Conservé à la Veneranda Biblioteca Ambrosiana de Milan, un texte du savant grec Ptolémée que l’on croyait perdu vient d’être découvert grâce aux technologies de pointe de l’imagerie multispectrale. Il est consacré à la description d’un instrument de mesure astronomique composé d’anneaux concentriques.

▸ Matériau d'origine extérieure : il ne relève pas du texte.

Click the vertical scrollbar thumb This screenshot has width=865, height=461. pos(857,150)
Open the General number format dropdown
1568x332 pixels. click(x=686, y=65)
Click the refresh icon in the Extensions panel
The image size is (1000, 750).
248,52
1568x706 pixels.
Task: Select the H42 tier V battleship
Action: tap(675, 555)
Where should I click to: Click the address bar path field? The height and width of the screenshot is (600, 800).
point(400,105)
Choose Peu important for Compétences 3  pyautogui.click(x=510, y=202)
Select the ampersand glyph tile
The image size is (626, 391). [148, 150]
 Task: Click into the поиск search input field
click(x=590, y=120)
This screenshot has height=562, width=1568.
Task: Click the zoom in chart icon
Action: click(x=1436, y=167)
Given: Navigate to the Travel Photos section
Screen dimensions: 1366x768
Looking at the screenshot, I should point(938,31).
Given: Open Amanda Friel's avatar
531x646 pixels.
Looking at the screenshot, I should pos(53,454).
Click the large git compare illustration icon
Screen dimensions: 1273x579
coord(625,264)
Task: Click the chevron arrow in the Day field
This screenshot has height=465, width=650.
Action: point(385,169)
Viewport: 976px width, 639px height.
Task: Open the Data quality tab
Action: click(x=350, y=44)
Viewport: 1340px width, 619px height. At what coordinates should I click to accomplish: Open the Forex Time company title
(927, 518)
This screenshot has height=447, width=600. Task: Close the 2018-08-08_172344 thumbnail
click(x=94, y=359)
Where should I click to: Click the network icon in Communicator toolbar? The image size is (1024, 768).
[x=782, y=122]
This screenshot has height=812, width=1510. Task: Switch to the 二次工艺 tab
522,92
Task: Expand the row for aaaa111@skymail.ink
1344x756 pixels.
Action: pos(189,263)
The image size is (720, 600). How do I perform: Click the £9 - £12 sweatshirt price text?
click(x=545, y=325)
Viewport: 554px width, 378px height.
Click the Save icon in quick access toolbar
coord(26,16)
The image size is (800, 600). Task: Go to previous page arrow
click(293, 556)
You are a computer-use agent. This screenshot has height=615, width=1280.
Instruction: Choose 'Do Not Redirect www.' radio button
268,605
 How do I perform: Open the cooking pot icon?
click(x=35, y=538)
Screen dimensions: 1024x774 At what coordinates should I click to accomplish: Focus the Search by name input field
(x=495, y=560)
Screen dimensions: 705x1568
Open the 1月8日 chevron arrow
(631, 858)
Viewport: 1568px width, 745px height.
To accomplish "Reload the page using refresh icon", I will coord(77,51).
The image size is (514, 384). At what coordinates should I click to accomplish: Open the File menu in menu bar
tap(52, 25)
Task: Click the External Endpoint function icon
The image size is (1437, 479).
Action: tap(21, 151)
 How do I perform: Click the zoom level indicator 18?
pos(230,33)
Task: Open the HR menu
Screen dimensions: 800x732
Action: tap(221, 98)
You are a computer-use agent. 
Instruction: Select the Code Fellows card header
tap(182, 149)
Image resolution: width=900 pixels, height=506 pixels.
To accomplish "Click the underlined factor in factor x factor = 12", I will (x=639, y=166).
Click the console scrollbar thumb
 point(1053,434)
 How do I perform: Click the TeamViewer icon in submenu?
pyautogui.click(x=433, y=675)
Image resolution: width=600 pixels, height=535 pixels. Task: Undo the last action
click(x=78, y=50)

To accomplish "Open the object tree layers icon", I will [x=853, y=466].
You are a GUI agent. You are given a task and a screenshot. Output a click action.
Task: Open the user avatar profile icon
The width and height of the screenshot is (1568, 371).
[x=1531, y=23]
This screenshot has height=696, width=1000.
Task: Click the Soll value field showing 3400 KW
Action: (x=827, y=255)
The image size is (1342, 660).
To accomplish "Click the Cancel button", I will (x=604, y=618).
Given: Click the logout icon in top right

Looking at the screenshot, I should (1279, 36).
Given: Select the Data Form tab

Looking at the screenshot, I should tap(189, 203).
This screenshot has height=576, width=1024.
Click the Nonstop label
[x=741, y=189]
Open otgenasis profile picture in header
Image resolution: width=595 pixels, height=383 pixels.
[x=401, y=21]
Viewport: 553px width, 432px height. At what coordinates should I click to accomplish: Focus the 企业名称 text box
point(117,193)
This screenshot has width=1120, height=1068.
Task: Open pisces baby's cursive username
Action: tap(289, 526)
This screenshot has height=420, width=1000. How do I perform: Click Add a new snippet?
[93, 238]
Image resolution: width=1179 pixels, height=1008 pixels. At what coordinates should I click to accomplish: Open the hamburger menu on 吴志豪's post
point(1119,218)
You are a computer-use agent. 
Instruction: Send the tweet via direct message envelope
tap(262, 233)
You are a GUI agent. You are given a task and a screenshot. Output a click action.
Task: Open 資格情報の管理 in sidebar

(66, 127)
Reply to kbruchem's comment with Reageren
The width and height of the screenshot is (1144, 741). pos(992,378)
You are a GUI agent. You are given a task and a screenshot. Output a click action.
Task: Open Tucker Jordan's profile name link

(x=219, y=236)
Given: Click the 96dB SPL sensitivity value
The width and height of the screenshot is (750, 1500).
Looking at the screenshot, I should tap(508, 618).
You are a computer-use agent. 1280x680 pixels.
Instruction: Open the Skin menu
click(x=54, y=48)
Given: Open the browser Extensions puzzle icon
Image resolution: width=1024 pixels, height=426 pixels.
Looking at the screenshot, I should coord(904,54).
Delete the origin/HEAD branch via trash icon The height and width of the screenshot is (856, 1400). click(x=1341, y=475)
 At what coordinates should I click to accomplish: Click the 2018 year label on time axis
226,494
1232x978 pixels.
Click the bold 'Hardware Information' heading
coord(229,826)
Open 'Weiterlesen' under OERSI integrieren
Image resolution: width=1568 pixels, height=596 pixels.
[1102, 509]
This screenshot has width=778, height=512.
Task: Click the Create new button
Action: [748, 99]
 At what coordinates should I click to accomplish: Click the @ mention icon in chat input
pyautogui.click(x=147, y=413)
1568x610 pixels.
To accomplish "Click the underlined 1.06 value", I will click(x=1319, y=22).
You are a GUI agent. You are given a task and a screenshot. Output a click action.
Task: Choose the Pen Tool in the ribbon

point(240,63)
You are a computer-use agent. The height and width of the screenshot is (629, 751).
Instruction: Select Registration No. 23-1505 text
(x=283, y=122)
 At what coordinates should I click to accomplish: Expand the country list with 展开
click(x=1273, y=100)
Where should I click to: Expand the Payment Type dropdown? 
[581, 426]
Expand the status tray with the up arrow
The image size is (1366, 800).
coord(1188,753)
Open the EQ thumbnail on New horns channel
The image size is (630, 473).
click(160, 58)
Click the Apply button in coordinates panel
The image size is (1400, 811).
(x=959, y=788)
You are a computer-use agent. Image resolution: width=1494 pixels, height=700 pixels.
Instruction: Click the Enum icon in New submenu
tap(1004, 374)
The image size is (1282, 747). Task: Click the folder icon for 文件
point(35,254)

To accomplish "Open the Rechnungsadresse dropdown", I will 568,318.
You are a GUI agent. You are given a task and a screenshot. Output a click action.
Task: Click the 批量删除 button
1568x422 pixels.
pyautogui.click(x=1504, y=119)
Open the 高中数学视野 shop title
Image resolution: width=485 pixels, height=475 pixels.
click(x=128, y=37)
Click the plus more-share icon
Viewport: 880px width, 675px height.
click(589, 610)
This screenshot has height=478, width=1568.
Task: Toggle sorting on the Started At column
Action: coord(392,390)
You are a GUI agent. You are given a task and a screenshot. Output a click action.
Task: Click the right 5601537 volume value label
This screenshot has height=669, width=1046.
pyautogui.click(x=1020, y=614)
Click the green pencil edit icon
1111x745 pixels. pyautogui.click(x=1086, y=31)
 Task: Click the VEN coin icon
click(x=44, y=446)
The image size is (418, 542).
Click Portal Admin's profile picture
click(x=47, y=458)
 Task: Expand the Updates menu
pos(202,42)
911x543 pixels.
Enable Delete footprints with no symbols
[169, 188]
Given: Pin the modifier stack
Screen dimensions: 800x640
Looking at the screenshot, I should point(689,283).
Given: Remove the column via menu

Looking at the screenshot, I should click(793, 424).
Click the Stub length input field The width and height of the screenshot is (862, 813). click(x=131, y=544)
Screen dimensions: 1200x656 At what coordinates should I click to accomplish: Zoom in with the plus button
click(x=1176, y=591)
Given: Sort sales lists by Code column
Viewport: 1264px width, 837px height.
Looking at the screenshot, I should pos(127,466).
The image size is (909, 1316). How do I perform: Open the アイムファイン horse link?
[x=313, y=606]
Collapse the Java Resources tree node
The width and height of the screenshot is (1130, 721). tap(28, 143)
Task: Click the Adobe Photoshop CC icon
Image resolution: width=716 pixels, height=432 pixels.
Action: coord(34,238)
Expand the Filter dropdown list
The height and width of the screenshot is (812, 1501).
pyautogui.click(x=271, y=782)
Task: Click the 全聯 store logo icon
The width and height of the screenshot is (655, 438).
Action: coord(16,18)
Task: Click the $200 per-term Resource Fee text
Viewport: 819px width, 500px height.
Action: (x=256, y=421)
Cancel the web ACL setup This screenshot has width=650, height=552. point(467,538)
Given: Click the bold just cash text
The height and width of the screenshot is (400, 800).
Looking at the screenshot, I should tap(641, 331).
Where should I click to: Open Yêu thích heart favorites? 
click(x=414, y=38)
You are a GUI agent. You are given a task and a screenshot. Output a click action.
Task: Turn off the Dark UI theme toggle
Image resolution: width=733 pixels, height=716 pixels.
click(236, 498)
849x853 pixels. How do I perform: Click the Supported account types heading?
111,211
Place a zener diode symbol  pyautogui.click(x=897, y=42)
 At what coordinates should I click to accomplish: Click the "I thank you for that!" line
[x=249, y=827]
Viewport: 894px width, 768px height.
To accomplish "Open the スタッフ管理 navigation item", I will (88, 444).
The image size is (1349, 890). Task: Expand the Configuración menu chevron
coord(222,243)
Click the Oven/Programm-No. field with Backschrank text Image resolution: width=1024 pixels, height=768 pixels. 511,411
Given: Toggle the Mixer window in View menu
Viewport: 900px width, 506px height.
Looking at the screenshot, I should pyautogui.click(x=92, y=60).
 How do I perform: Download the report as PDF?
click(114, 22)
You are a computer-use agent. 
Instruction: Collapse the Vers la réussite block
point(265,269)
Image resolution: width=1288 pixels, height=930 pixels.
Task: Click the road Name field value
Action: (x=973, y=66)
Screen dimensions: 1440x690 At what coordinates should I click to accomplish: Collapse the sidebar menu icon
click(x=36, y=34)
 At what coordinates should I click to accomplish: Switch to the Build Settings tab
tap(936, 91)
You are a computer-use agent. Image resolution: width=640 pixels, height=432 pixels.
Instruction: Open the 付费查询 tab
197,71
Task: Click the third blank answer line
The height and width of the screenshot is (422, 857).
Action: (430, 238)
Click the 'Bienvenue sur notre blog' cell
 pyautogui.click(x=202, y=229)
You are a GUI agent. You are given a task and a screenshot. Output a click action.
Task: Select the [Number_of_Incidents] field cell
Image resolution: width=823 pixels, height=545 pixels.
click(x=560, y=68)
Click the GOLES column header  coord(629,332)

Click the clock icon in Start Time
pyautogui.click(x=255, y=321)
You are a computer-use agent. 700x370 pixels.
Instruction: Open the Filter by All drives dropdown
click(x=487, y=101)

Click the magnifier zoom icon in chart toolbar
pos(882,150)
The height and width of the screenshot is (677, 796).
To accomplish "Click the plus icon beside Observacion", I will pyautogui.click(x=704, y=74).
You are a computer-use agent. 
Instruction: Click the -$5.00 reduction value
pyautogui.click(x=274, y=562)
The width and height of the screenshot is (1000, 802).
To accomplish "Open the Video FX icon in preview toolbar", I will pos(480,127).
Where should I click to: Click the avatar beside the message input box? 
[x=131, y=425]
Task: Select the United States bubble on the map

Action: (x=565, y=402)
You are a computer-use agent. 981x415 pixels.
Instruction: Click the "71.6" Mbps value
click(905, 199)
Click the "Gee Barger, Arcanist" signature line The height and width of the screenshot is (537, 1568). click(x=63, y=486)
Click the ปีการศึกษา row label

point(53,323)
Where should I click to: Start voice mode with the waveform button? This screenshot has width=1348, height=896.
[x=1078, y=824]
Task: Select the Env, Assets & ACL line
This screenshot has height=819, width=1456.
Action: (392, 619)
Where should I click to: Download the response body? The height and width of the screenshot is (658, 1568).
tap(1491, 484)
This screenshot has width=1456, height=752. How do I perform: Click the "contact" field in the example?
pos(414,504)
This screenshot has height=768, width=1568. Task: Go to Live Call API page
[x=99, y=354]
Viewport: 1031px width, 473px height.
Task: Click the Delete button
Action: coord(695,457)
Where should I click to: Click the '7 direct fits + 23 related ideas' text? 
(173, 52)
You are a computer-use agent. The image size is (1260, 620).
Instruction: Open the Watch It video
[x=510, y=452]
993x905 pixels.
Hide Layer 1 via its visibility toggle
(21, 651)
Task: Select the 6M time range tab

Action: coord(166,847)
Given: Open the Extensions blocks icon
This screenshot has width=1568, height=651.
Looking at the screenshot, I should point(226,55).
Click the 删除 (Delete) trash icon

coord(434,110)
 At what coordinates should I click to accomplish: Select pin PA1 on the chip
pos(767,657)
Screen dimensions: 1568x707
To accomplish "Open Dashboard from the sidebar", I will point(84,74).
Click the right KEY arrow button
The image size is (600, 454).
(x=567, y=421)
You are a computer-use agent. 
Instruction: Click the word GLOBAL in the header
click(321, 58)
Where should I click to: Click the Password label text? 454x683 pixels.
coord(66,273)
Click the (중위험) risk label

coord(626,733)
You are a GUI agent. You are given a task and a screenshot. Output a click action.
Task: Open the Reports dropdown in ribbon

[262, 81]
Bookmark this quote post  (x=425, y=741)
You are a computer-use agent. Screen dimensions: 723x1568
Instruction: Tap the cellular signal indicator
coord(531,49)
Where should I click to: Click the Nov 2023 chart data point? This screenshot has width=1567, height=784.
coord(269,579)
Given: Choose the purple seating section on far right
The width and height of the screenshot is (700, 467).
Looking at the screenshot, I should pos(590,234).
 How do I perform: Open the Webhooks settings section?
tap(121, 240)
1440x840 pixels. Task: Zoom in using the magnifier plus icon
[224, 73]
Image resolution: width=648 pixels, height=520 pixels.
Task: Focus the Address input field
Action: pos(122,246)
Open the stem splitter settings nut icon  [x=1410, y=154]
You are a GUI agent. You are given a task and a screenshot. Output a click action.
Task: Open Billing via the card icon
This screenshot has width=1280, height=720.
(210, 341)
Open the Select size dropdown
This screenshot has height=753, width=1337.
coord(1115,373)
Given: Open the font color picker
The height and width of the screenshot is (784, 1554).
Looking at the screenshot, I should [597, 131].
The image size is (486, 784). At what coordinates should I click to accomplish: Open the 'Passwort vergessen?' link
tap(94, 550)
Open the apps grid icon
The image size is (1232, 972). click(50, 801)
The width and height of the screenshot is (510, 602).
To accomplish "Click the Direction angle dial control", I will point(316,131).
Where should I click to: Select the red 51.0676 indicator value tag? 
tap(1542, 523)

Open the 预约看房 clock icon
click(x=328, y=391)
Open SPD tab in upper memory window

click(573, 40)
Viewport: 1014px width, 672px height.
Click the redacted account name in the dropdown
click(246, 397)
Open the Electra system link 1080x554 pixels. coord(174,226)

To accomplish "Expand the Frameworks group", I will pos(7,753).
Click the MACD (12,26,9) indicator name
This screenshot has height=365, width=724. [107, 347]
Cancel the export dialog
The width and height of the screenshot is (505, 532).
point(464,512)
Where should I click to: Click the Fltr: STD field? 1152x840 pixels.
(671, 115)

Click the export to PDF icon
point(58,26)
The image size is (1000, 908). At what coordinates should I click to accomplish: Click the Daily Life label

Voilà plus de deux siècles que le manuscrit des Étymologies d’Isidore de Séville de l’abbaye de Bobbio (Italie du Nord), datant du VIIIe siècle, était identifié comme un palimpseste, recelant sous son texte latin, trois textes mathématiques grecs qui avaient été grattés à la pierre ponce pour permettre le réemploi du parchemin.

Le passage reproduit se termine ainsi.